▸ **PASSAGE À EXAMINER**
Le projet de loi criminalisant la colonisation française en Algérie marque une étape charnière dans le processus de consolidation de la mémoire nationale et de sa consécration au sein du système juridique national. C’est ce qu’a affirmé, lundi à Alger, le ministre des Moudjahidine et des Ayants-droit, Abdelmalek Tacherift, lors de son intervention devant les membres du Conseil de la nation.
Répondant aux questions des sénateurs, le ministre a souligné que ce texte de loi ne s’inscrit pas dans le registre des lois ordinaires, mais revêt une portée nationale profonde. Il constitue, a-t-il expliqué, « une étape charnière pour sanctuariser l’histoire et renforcer la conscience collective », dans une démarche visant à protéger la mémoire nationale et à l’ériger en référence intangible pour les générations présentes et futures. Selon Abdelmalek Tacherift, ce texte traduit clairement la volonté des institutions de l’État de valoriser le dossier de la mémoire, afin d’en perpétuer les valeurs à travers les générations et de consolider une conscience nationale fondée sur la vérité historique. Il a insisté sur le fait que les crimes coloniaux subis par le peuple algérien exigent reconnaissance et réparation, rappelant qu’il s’agit d’un droit historique imprescriptible. Le ministre a, à ce titre, réaffirmé que l’élaboration de ce texte constitue « une position nationale » et un jalon essentiel dans le parcours de l’Algérie souveraine, qui préserve sa mémoire, protège son histoire et rend justice aux sacrifices de ses enfants. Il a souligné que la criminalisation du colonialisme français en Algérie s’inscrit dans une vision globale visant à consacrer la mémoire nationale comme pilier de l’identité et de la souveraineté du pays.

▸ **EXTRAIT DE DONNÉES**
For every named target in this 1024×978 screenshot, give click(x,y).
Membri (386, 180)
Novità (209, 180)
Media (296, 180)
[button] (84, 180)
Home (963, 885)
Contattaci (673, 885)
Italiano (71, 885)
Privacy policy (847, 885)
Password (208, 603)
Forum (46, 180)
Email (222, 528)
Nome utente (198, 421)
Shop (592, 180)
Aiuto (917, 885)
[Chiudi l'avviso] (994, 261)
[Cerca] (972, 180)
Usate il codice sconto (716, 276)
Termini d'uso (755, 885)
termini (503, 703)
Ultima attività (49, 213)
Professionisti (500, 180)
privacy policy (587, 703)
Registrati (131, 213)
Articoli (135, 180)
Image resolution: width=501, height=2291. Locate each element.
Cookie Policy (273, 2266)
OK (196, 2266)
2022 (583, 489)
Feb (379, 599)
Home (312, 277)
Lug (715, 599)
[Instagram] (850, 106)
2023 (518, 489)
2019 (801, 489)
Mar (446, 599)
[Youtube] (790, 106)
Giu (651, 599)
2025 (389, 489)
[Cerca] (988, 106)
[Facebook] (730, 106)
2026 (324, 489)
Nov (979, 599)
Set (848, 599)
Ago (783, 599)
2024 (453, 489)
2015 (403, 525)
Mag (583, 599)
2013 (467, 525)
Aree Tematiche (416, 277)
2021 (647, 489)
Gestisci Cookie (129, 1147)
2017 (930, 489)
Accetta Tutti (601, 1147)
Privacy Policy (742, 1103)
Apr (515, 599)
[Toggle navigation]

▸ **TRAVAIL À RÉALISER**
[1] Transcrivez sans rien changer le passage du texte sur le projet de loi, de « Le projet de » à « de la nation. ».
[2] D'après le texte sur le projet de loi, devant les membres de quelle institution Abdelmalek Tacherift est-il intervenu lundi à Alger ?
[3] Poursuivez la rédaction du texte sur le projet de loi à partir de sa dernière phrase.
La liste n'a aucun rôle dans ce travail.

▸ **RÉSULTATS**
[1]
Le projet de loi criminalisant la colonisation française en Algérie marque une étape charnière dans le processus de consolidation de la mémoire nationale et de sa consécration au sein du système juridique national. C’est ce qu’a affirmé, lundi à Alger, le ministre des Moudjahidine et des Ayants-droit, Abdelmalek Tacherift, lors de son intervention devant les membres du Conseil de la nation.

[2] Devant les membres du Conseil de la nation.

[3]
Auparavant, le débat avait été ouvert devant les membres du Conseil de la nation, lesquels ont rappelé que ce texte s’inscrit dans le cadre d’une option nationale claire, conduite par le président de la République, Abdelmadjid Tebboune, qui a fait de la question de la Mémoire un enjeu de souveraineté non négociable. Les intervenants ont également insisté sur le caractère légitime de la revendication nationale portant sur la reconnaissance, par la France, de ses crimes coloniaux barbares et imprescriptibles. Dans ce contexte, la commission de la Défense nationale au Conseil de la nation a salué, dans son rapport préliminaire, les dispositions contenues dans le texte de loi. Elle a estimé que ce dernier vise à préserver la Mémoire nationale, à protéger le droit historique des générations montantes et à renforcer la reconnaissance officielle des crimes coloniaux comme partie intégrante de la conscience de la Nation et de son identité nationale. Pour rappel, le texte de loi criminalisant le colonialisme comprend 27 articles répartis en cinq axes majeurs.
Ceux-ci portent notamment sur la définition de la nature juridique des crimes commis par le colonialisme français en Algérie, qualifiés de crimes imprescriptibles, ainsi que sur la détermination des dispositions juridiques relatives à la responsabilité de l’État français pour son passé colonial. Le texte précise également les mécanismes de revendication de la reconnaissance officielle de ces crimes et des excuses explicites pour les exactions perpétrées à l’encontre du peuple algérien. À travers ce projet de loi, l’Algérie entend ainsi inscrire la mémoire nationale dans un cadre juridique clair, ériger la vérité historique en fondement de la conscience collective et affirmer, sur les plans national et international, le caractère imprescriptible des crimes du colonialisme.